> I'm not sure what you mean. Are you asking for purity annotations in the
> syntax? It's always possible to do
> let f : pure 'a -> 'a = fun x -> ...
> as one option, but I agree that having some shortcut in the syntax would be
> useful. I'm open to suggestions. Regarding first class modules, those are
> in the same category as higher-order functions that cannot be inferred --
> they must be annotated.

"pure" would be a new keyword, like "type"?


It could be. Maybe it should be let_pure, let_hpure, let_st or some such thing. It requires further thought, but in general I think it's easier to add keywords to the type domain than it is to the syntax domain.
 

I think this can be somewhat mitigated by cross module optimization.
The compiler could record in the .cmi file that the function is
annotated as impure but happens to be pure at this point in time. The
type checker would check that impure is correct with its usage but the
optimizer would optimize for purity.


That's basically what I meant to say.

I guess the issue here is that I'm proposing 2 features: purity as a language feature and cross-module purity optimizations as an optimization.

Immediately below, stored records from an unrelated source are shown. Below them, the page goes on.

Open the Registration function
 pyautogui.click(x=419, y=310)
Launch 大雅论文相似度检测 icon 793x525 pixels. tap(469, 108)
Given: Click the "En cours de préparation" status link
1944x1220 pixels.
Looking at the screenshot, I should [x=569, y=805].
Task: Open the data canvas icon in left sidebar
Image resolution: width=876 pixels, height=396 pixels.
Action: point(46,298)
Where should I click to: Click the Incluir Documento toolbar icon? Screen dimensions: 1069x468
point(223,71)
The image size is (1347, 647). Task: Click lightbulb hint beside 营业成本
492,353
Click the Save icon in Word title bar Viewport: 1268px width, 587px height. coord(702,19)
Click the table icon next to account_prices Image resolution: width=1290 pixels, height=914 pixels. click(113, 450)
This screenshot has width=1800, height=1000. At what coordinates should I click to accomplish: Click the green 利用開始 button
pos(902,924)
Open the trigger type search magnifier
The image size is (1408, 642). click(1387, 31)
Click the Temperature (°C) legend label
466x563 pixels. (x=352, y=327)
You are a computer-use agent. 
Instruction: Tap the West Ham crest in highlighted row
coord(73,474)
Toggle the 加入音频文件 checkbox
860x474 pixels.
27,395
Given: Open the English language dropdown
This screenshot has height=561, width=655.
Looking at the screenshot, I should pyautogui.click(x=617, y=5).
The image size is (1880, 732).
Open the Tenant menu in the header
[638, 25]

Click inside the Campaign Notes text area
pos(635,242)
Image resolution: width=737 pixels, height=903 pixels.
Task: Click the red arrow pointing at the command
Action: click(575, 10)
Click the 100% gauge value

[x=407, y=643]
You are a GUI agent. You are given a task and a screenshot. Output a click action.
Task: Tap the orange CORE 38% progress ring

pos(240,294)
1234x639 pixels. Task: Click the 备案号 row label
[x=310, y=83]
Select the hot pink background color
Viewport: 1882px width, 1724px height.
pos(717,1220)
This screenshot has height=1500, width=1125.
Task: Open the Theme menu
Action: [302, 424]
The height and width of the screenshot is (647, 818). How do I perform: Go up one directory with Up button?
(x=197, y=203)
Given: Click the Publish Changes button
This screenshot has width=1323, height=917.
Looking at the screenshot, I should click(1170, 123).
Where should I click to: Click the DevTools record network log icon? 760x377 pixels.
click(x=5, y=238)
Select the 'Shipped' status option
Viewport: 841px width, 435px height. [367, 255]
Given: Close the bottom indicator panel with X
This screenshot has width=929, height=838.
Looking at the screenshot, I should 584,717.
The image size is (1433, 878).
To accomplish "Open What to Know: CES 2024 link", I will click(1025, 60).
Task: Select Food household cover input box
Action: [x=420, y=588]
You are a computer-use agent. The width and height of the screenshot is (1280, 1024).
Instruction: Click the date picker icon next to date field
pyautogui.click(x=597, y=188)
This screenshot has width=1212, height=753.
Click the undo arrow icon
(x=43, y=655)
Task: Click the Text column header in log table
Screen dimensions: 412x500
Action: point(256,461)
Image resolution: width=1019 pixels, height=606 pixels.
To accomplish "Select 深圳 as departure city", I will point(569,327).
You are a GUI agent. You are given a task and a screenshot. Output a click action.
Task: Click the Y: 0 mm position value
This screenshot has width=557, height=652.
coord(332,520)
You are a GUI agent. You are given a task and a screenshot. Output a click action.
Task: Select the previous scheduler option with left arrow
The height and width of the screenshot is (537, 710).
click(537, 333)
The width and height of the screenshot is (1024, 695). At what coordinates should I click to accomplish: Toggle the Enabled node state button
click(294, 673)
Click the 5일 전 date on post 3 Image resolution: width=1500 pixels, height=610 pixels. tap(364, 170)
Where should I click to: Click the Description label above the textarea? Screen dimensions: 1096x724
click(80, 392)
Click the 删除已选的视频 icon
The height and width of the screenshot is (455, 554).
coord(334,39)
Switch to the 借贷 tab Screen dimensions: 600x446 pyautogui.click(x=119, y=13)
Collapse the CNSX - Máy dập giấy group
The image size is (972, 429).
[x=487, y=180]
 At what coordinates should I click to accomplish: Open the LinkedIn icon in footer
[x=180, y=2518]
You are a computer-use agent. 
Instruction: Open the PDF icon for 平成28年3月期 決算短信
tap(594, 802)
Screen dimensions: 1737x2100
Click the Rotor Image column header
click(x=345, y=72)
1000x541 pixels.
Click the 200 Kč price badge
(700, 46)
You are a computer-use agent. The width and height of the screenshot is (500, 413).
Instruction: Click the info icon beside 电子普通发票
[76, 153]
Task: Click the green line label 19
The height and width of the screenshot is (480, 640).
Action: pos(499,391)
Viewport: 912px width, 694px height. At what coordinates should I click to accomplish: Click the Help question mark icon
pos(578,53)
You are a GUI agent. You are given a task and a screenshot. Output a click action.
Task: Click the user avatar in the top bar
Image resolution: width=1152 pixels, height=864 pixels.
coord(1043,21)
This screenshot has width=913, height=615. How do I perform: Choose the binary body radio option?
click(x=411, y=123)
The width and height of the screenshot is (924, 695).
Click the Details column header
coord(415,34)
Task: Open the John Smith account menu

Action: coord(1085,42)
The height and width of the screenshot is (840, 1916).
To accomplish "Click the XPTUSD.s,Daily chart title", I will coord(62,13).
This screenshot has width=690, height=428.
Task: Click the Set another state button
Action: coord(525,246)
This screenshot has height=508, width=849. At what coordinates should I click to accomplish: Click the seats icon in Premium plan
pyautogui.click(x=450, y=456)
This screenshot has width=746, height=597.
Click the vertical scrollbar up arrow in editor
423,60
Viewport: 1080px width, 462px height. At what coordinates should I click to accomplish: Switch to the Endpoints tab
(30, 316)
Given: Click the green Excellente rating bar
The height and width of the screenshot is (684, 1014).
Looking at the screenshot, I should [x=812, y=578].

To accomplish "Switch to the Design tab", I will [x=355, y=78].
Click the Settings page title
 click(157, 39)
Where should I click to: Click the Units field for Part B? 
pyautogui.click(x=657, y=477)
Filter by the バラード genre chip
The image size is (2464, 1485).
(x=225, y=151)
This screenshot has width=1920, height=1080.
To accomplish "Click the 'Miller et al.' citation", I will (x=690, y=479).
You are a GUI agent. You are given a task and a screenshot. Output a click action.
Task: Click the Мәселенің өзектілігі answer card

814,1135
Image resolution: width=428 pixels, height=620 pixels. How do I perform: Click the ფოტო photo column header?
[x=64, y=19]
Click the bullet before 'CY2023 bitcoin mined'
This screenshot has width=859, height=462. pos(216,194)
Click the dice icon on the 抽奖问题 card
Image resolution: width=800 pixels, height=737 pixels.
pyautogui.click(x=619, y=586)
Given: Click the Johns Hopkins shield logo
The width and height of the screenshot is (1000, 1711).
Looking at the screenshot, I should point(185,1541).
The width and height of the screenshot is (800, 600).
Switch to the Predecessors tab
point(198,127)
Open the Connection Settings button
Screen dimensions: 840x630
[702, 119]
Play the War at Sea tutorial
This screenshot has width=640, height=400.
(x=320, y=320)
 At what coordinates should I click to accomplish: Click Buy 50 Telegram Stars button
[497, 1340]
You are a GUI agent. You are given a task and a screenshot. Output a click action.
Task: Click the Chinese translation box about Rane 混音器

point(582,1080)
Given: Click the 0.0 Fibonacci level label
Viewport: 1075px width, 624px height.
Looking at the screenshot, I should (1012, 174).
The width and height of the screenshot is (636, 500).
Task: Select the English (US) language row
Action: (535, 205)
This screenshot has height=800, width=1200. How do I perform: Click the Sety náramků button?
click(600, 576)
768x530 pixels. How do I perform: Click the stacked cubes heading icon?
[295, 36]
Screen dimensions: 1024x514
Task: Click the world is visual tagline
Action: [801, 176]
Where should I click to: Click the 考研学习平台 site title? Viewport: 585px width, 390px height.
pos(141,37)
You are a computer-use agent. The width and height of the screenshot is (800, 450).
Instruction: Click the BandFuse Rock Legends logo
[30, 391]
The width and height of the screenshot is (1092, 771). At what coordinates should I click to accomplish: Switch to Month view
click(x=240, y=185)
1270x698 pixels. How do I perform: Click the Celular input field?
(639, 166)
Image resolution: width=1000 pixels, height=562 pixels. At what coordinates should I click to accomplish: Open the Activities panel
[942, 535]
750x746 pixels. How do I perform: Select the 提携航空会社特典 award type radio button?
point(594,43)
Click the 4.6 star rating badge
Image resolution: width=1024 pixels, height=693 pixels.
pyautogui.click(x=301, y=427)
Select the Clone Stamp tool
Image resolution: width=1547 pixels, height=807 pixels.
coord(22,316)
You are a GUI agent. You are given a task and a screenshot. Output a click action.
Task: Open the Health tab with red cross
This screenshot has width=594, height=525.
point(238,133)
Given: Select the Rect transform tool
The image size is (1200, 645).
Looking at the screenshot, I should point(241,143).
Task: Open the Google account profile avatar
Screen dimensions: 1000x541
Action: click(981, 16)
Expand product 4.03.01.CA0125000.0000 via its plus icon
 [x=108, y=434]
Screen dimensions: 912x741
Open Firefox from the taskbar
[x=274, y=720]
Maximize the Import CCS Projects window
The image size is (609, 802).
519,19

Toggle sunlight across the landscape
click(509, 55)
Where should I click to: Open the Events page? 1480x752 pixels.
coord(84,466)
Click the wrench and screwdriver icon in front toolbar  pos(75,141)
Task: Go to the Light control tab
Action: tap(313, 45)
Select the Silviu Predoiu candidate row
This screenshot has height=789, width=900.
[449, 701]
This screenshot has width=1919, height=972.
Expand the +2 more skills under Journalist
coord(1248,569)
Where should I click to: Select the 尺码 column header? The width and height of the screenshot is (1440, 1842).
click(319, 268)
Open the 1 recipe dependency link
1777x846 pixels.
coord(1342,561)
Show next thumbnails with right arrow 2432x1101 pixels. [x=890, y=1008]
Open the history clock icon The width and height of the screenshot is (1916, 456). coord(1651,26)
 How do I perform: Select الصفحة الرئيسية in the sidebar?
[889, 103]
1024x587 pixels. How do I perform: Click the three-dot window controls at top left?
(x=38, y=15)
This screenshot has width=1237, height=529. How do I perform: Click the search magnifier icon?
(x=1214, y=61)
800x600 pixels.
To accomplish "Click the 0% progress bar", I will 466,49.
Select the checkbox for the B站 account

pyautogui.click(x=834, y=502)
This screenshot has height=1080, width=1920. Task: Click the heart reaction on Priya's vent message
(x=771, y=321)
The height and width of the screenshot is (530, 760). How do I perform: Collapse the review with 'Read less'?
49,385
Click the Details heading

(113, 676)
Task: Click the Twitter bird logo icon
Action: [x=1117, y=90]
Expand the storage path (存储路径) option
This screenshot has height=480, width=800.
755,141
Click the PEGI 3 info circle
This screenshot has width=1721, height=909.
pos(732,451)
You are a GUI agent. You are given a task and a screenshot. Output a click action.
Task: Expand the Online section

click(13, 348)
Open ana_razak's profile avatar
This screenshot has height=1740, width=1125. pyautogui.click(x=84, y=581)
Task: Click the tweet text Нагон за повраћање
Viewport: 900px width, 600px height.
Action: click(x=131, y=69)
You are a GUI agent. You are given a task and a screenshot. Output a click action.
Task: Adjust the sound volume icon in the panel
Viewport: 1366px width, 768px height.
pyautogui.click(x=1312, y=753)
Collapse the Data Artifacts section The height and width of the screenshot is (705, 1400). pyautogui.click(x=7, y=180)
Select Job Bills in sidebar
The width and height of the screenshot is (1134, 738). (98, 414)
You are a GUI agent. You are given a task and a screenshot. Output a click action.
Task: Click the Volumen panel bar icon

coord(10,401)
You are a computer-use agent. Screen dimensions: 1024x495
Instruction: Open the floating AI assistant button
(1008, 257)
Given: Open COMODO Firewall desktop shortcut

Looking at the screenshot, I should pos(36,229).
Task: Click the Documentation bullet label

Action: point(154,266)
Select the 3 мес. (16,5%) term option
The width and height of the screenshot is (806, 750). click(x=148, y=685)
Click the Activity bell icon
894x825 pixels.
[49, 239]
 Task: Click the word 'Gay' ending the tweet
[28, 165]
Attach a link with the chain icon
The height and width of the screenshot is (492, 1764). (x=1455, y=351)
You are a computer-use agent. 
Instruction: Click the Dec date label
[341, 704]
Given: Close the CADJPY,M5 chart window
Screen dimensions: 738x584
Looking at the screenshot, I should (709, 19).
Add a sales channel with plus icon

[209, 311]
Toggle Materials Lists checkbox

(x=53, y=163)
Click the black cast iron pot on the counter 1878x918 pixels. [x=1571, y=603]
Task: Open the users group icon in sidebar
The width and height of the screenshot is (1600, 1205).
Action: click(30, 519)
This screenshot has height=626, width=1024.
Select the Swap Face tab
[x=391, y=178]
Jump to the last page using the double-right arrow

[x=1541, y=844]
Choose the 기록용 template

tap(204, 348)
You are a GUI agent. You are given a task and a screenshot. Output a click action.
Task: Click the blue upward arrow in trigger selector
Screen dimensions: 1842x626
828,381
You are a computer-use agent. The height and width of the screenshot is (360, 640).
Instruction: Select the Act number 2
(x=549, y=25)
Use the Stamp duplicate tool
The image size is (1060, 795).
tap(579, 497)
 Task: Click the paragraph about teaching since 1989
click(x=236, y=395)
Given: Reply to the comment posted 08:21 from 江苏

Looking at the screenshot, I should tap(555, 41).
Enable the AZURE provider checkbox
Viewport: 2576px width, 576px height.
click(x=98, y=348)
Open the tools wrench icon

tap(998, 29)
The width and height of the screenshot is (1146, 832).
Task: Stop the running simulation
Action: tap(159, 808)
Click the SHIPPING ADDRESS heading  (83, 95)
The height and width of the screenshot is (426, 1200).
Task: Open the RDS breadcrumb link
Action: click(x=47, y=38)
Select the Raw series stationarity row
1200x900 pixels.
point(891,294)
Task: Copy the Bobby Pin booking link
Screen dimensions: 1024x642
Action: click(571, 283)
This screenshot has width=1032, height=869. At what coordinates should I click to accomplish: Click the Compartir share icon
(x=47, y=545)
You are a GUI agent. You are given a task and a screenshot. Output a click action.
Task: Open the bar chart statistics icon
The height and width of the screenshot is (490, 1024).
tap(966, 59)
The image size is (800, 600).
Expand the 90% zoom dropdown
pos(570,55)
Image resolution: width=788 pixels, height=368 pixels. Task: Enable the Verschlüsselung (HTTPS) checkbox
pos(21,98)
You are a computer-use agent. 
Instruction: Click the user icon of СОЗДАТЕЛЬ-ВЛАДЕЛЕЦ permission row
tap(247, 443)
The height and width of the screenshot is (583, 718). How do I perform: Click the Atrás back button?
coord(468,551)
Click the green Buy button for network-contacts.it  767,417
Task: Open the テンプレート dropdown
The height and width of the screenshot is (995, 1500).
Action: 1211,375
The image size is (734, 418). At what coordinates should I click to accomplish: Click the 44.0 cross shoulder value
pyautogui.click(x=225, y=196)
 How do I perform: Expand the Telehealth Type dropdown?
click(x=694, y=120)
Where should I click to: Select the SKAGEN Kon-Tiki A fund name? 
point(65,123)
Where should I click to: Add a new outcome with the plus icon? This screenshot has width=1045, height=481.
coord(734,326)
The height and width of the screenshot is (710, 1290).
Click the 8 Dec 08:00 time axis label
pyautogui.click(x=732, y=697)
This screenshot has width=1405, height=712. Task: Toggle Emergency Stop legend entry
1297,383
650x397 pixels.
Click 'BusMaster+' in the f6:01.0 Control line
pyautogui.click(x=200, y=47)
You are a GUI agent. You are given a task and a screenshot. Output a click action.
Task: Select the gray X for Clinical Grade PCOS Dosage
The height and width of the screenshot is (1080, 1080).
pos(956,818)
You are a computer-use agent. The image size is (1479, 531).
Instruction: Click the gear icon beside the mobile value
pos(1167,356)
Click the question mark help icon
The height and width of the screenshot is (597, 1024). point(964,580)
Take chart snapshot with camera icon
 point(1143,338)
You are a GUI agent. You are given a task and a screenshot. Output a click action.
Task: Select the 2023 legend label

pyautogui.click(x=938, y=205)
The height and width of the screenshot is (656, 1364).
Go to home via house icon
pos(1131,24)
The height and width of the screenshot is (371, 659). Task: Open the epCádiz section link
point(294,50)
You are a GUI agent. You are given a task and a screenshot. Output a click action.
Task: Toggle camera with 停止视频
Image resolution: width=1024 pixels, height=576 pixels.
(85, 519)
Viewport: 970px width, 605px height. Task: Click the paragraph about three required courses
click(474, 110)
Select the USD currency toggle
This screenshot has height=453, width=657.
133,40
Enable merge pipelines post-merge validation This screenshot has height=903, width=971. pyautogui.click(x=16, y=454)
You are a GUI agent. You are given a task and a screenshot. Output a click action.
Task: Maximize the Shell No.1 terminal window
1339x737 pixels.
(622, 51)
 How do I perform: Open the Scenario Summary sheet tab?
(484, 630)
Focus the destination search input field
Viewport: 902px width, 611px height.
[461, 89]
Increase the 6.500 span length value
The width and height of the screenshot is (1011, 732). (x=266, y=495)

These 2 features overlap, since we can't infer purity in a function container -- we can only do so for a function itself. So if you want to optimize a function container (ie. a function within another type) you have to annotate it yourself, at which point it becomes a language feature.

Cross-module optimization (such as cross-module inlining) is another place where the interface boundary is broken -- you're assuming things about the workings of the another module that aren't guaranteed to be right if you load that module dynamically. That means that the dynamic loader has to check that the other module hasn't changed from the version that was compiled against. This scheme would work for purity as well, which means that there isn't really a big problem -- at least no bigger than cross-module inlining, which is a must-have feature for performance.